Records to process >>

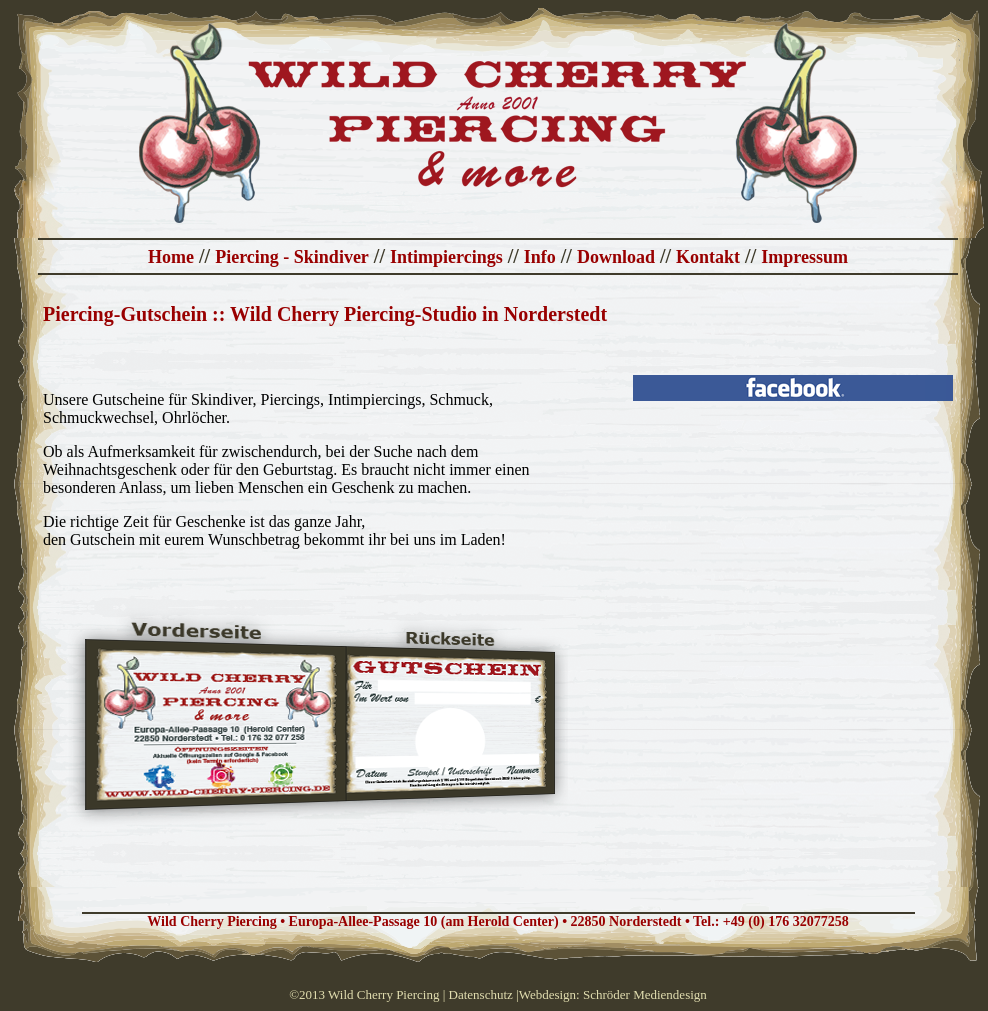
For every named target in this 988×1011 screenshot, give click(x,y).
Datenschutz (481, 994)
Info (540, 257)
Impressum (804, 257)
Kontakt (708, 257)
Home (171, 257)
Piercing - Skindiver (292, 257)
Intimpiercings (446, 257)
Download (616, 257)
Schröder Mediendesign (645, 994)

What you need to do >>
Can you rewrite the material above as a two-column CSV with the headers "target" and "click"? Give one row per named item, with its text in one quoted field and its answer in the other, turn line breaks into spaces, cover the whole material, and leave out the picture.

Task response >>
target,click
"For every named target in this 988×1011 screenshot, give click(x,y). Datenschutz","(481, 994)"
"Info","(540, 257)"
"Impressum","(804, 257)"
"Kontakt","(708, 257)"
"Home","(171, 257)"
"Piercing - Skindiver","(292, 257)"
"Intimpiercings","(446, 257)"
"Download","(616, 257)"
"Schröder Mediendesign","(645, 994)"